Plasma-circulating microRNAs have been implicated as novel early biomarkers for myocardial infarction (MI) due to their high specificity for cardiac injury. For swift clinical translation of this potential biomarker, it is important to understand their temporal and spatial characteristics upon MI. Therefore, researchers at the University Medical Center Utrecht studied the temporal release, potential source, and transportation of circulating miRNAs in different models of ischemia reperfusion (I/R) injury. They demonstrated that extracellular vesicles are released from the ischemic myocardium upon I/R injury. Moreover, they provided evidence that cardiac and muscle-specific miRNAs are transported by extracellular vesicles and are rapidly detectable in plasma. Since these vesicles are enriched for the released miRNAs and their detection precedes traditional damage markers, they hold great potential as specific early biomarkers for MI.

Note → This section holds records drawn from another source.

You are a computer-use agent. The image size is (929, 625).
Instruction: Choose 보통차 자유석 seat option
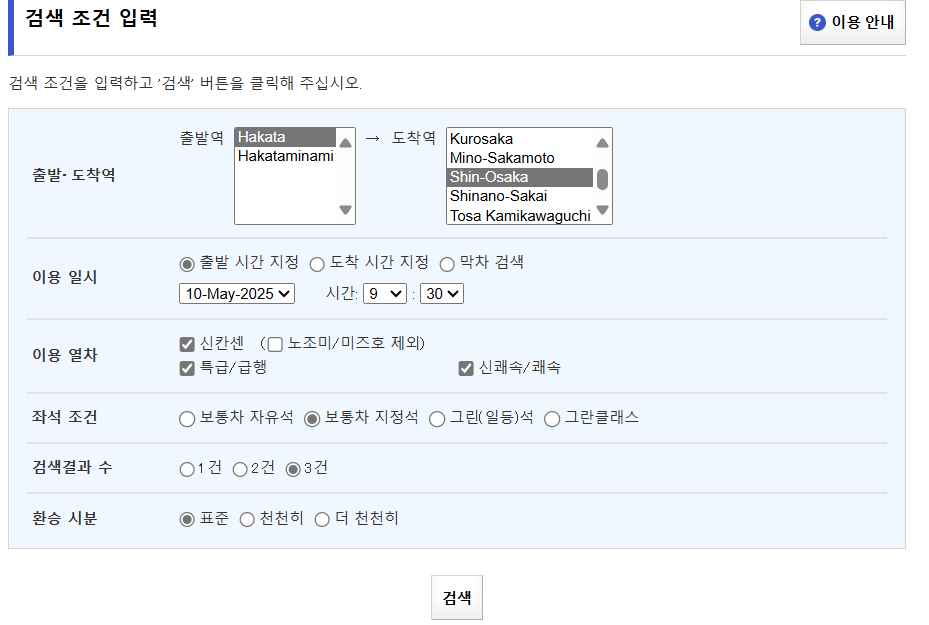[186, 420]
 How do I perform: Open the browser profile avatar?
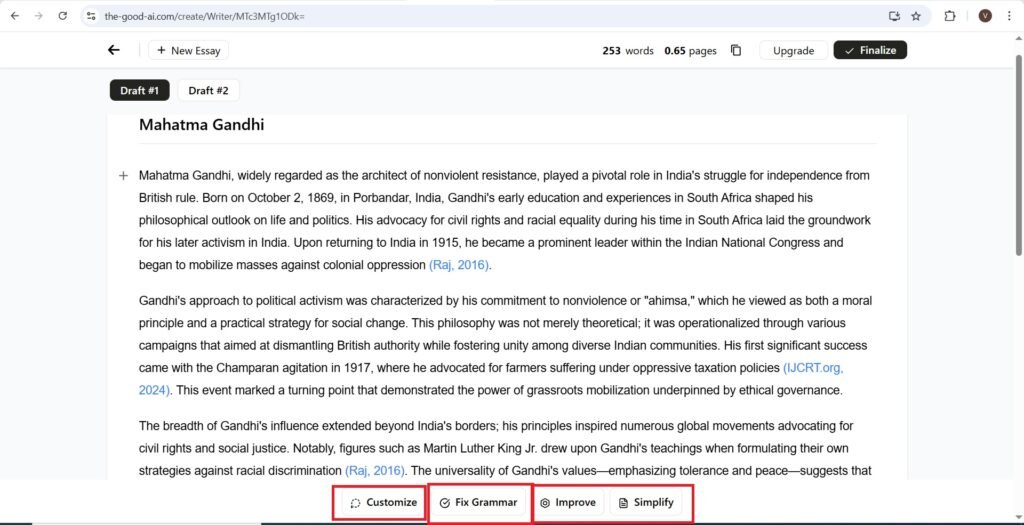(985, 16)
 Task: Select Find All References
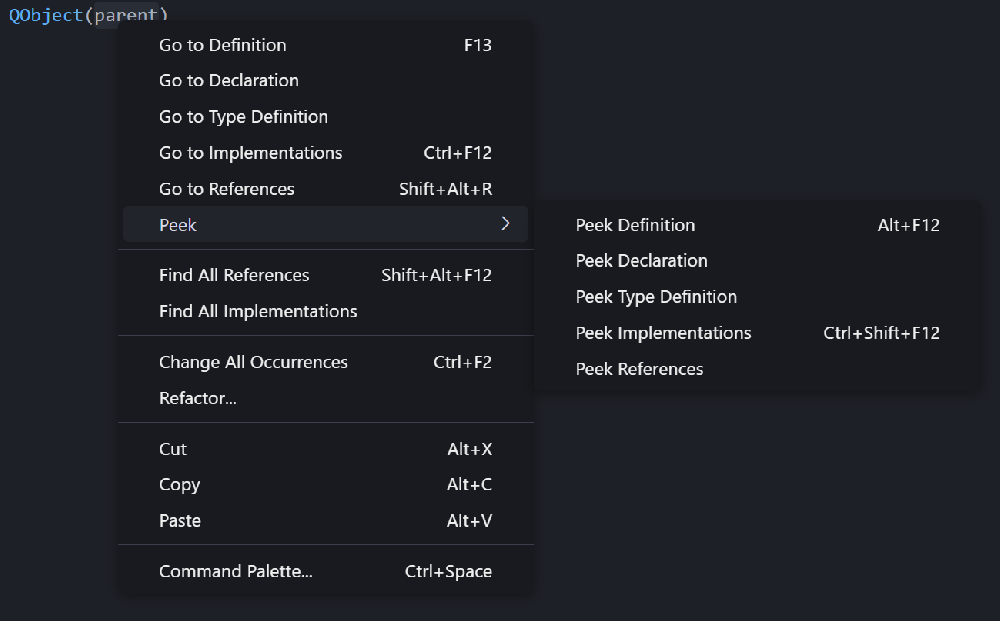click(234, 275)
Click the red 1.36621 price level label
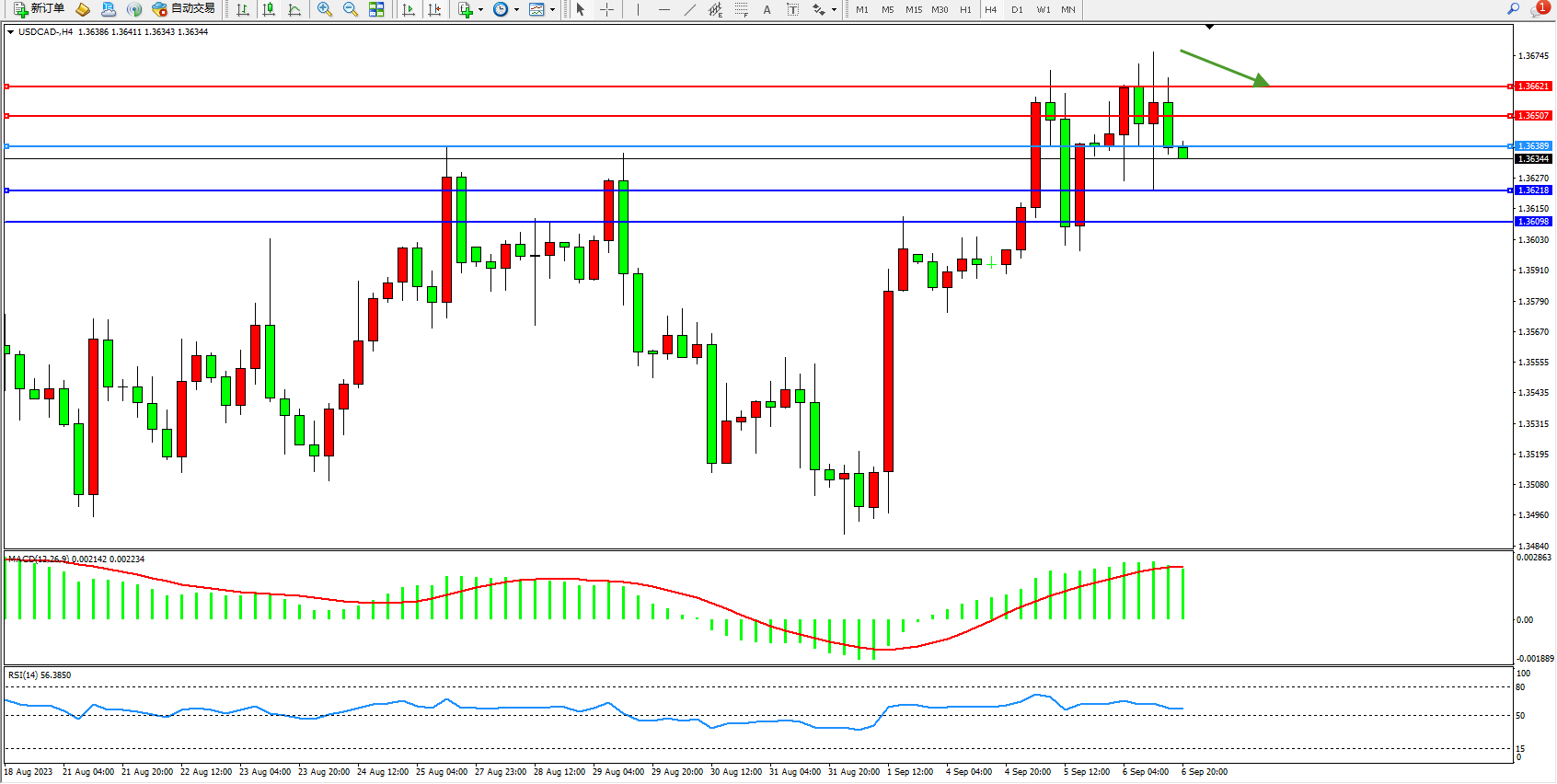 pos(1533,86)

Characterization of mouse plasma-derived extracellular microvesicles
a Western blot of flotillin-1 on isolated and sucrose gradient-purified EV in healthy control, sham-operated, and I/R injury mice (t = 150 min), n = 3, b showed that flotillin-1 in EV with a floating density of 1.08–1.12 g/ml was relatively increased. Sample loading was corrected for initial plasma volume and the level of healthy control mice was set to 1. c Electron microscopy image of isolated plasma EV. d Protein quantification of cardiac-derived (Langendorff perfused heart) EV with and without LAD ligation-induced cardiac ischemia (n = 2 vs. n = 2). e Electron microscopy image of isolated Langendorff perfused heart-derived EV.